Entre Khartoum et Juba, des tensions mais pas de guerre dans l'immédiat

13 novembre 2011 à 11h39 par La rédaction

KHARTOUM (AFP) - (AFP)

La détérioration des relations entre Khartoum et Juba après des heurts le long de la frontière met en péril les négociations post-partition entre les deux pays mais la menace d'une guerre reste pour l'instant éloignée, estiment des analystes.

Jeudi, le président du Soudan du Sud, Salva Kiir, a prévenu que son pays, indépendant depuis le 9 juillet, n'était pas prêt à sacrifier de nouveau son peuple dans une guerre avec le Nord.Mais il a aussi accusé le Soudan de chercher un prétexte pour prendre le contrôle des champs pétroliers du Sud.

Et peu après, les autorités sud-soudanaises ont annoncé que Khartoum avait mené plusieurs attaques meurtrières sur leur territoire, dont un raid aérien sur un camp de réfugiés ayant fui le Kordofan-Sud, Etat soudanais frontalier en proie à des combats entre l'armée soudanaise et des rebelles.

Khartoum a catégoriquement rejeté ces allégations, et accusé à son tour Juba de soutenir les rebelles du Soudan, dont beaucoup avaient combattu au côté des Sudistes pendant la guerre civile (1983-2005, 2 millions de morts).

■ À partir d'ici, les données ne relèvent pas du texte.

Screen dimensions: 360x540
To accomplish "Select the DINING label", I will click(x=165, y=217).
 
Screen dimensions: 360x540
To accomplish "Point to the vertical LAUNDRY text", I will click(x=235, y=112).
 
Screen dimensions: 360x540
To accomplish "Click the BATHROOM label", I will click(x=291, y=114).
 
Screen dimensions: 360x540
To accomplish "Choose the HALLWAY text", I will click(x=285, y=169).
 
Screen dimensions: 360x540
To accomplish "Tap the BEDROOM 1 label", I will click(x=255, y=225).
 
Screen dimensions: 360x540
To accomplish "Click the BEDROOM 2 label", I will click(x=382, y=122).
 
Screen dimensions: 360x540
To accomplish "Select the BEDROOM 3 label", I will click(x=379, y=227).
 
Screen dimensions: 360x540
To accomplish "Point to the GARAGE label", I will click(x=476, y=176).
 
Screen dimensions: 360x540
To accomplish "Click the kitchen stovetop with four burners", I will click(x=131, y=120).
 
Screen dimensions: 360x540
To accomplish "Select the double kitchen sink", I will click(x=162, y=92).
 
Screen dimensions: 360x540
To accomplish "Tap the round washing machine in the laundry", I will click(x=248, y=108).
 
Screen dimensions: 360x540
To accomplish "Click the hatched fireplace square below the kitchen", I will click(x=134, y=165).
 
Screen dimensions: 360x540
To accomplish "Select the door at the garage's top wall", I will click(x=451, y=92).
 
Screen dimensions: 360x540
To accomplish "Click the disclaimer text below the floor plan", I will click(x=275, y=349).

Pour les experts, ces violences vont compliquer les négociations sur les questions encore en suspens depuis la partition, en particulier la répartition des revenus pétroliers, l'avenir de la région disputée d'Abyei et le tracé précis de la frontière.

"Ce n'est pas une situation saine.L'Union africaine tente de réunir les deux parties pour des pourparlers à Addis Abeba, mais (...) cela devient toujours plus difficile", explique Fouad Hikmat, analyste à l'International crisis group (ICG).

Certains problèmes à régler, en particulier celui d'Abyei, sont "extrêmement compliqués" et nécessitent une bonne volonté politique singulièrement absente des responsables du Nord comme du Sud, estime-t-il.

Dans un discours prononcé il y a une semaine à Kurmuk, ville rebelle de l'Etat soudanais du Nil Bleu reconquise quelques jours plus tôt par l'armée, le président soudanais Omar el-Béchir a accusé le Soudan du Sud de "trahison" et prévenu que son armée était prête à la guerre.

"Il y a beaucoup de rhétorique, mais rien de concret pour affirmer que ces gens vont se faire la guerre bientôt", relativise Magdi Gazouli, un analyste soudanais à l'Institut de la Vallée du Rift.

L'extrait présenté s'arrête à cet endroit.